Now, with the help of machine learning, text analysis services, offered by companies like InData Labs, will mean increased diagnostic accuracy. Furthermore, there is also a chance of discovering new links between previously unrelated conditions.

The Importance of Context

In all text analytics algorithms, context makes the difference. For medical applications, this is even more important as it can define the premises of the analysis. Details like: does the patient have a family history of the disease? Is the patient under treatment with drugs which can cause side-effects? Does the patient have a high-risk job?

All this data is usually noted in their personal records, but not all translate to a medical code. For example, even if there is coding for smoker/non-smoker, the number of cigarettes per day can make a clear difference.

Machine learning goes into details and looks at more than simple keyword triggers. Natural Language Processing (NLP) looks at the whole sentence and tries to understand it, much like Siri or Alexa understand user requirements. The same approach can create a 360-degree view of the patient’s condition by including all documents, medical notes, and history in a single, interconnected repository. Even more, if this repository can be queried in natural language or offer additional filters, this can be a game changer for medical software.

Privacy Issues

The main obstacle against creating a Google-like tool for medical purposes is related to personal data privacy. Current regulations are tight enough to make the creation of such an algorithm difficult. Of course, results can be aggregated and served as an average, but standards rarely serve any purposes in modern medicine, which aims to be personal.

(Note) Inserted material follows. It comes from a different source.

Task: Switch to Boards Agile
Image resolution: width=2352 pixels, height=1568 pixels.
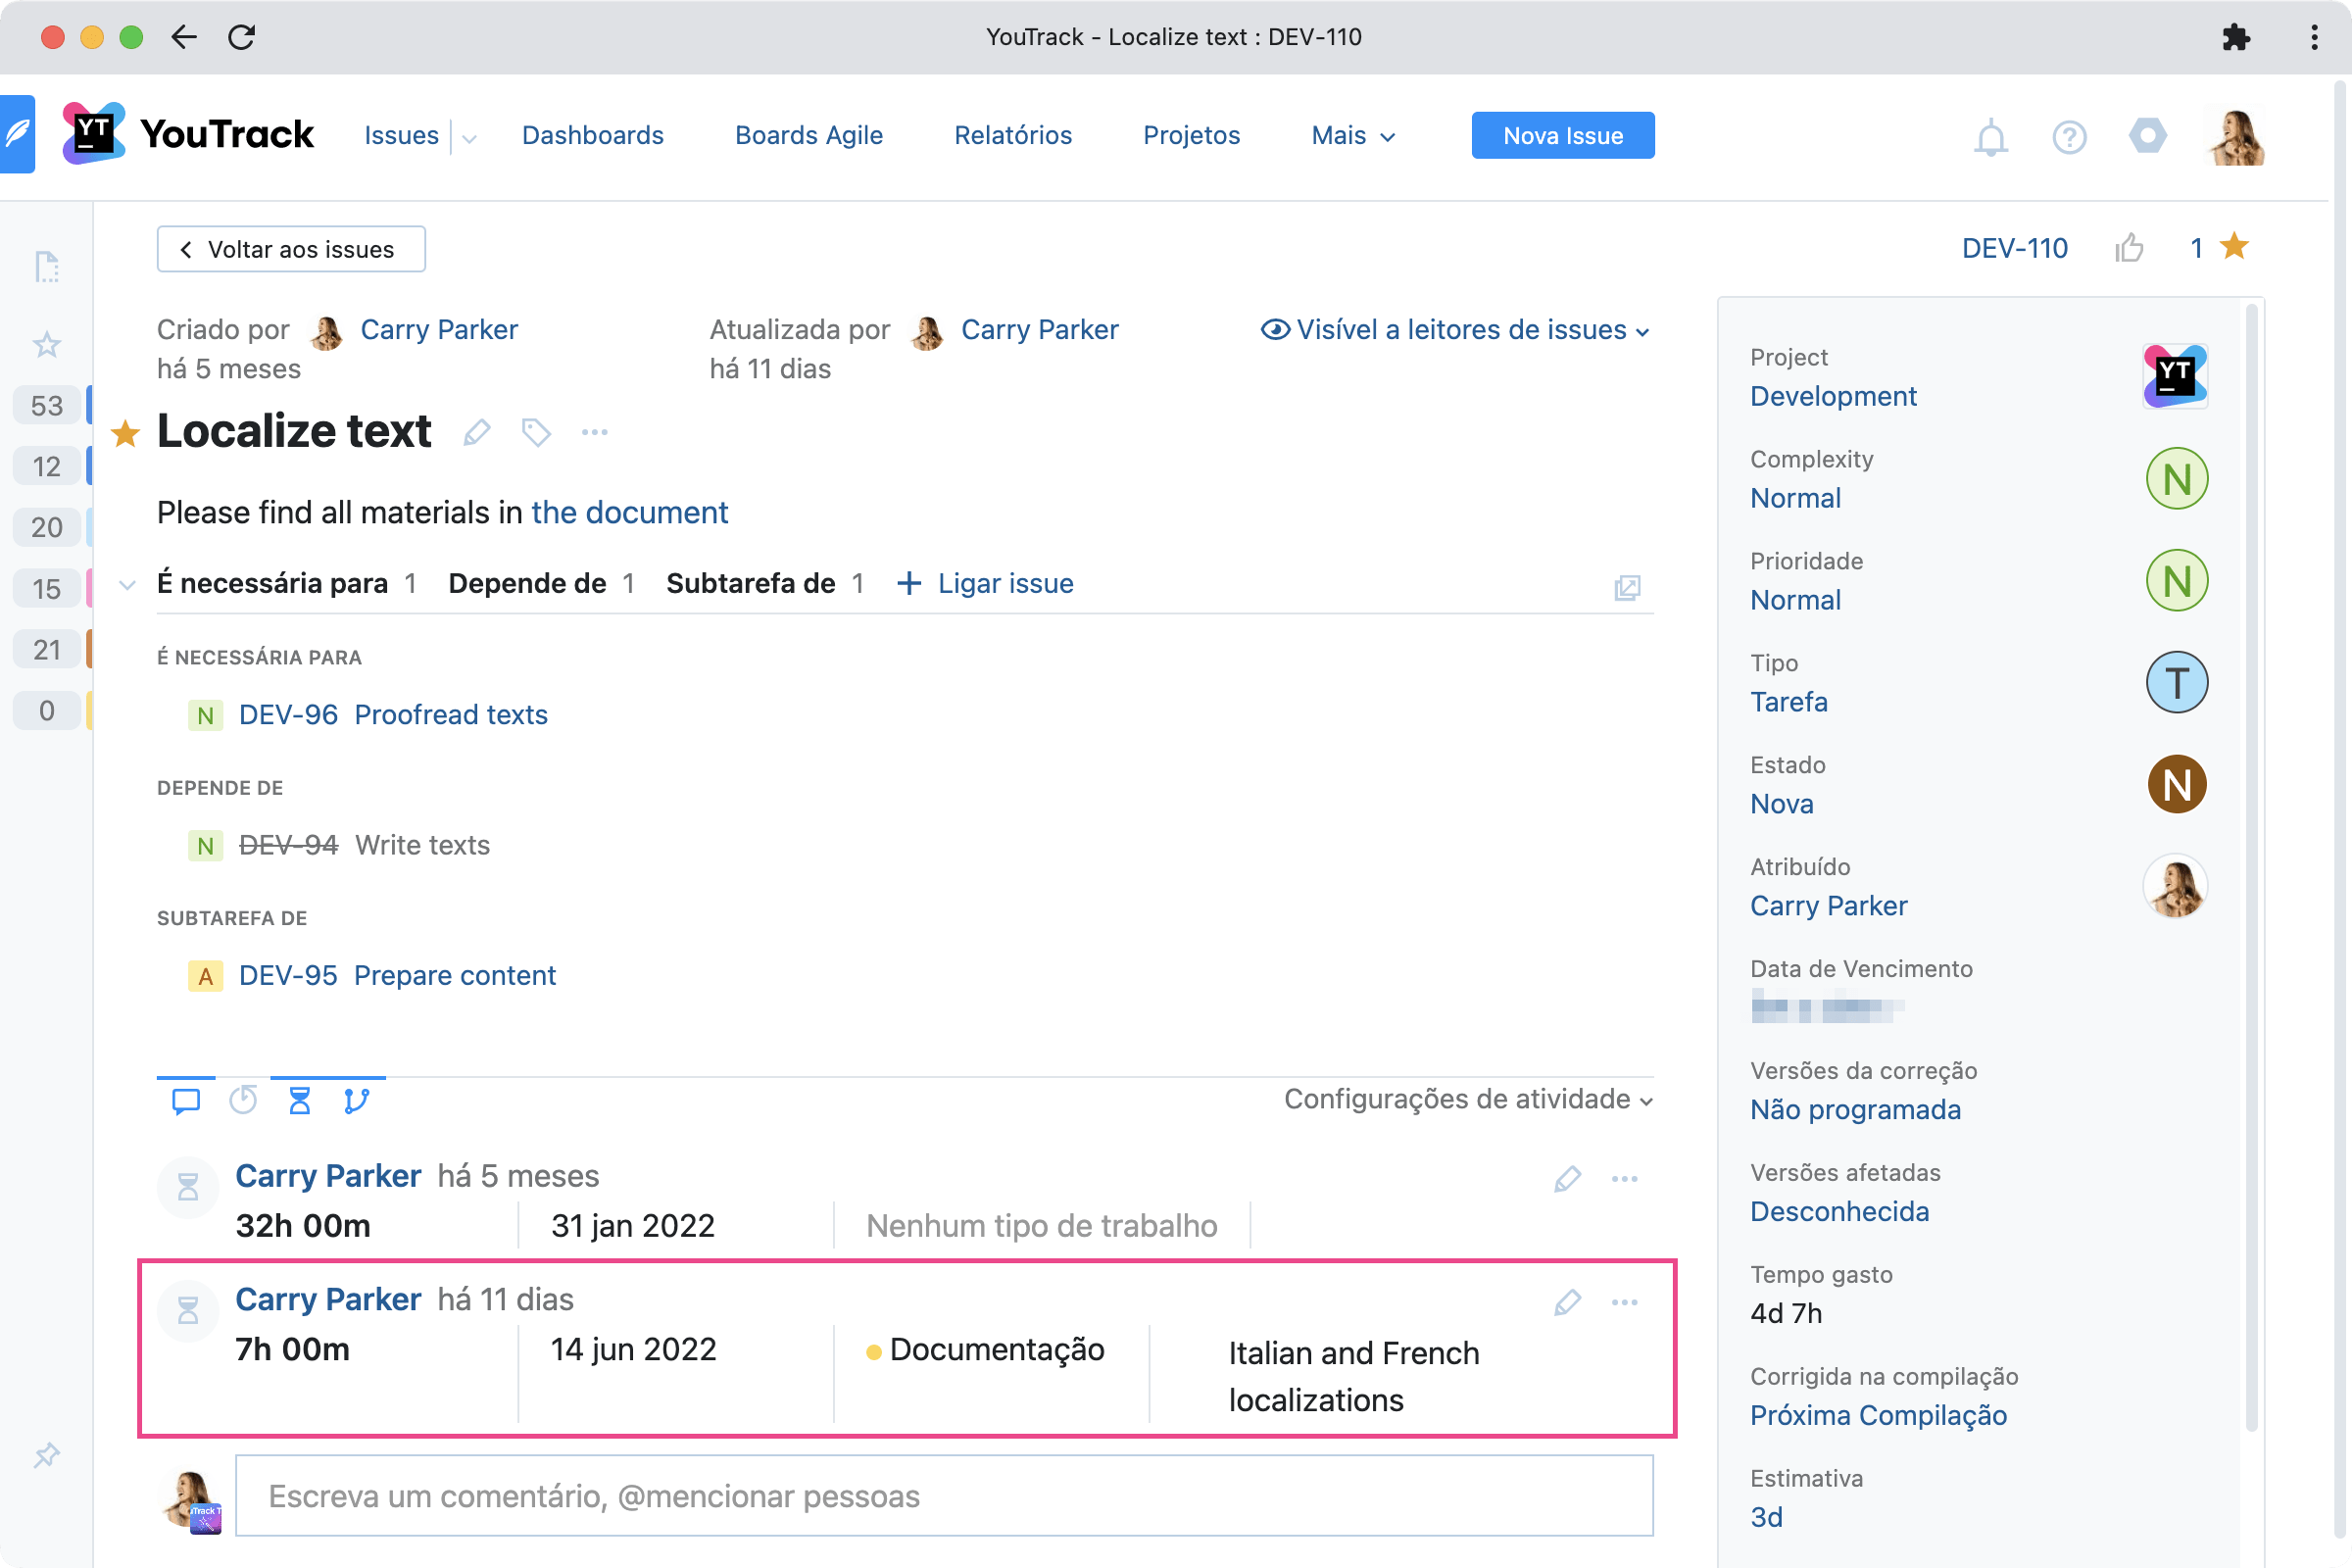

Answering these concerns should be a key priority. 

Future Developments 

When building a text analysis tool for medical records, there are a few goals to keep in mind for the long run. The first is to optimize the platform for search, both in layman’s terms and medical jargon. Next, make it sensible to the context and calibrate the algorithm to recognize modifiers. Last but not least make the tool interoperable as it is less likely to be enhanced just by one team.

Such a system would benefit the patient, on the spot, but would also create a diagnostic database. The records could be used as training datasets for neural networks to teach them to perform diagnosis and prescribe medication based on individual characteristics; a window into a faster, smarter, healthcare system.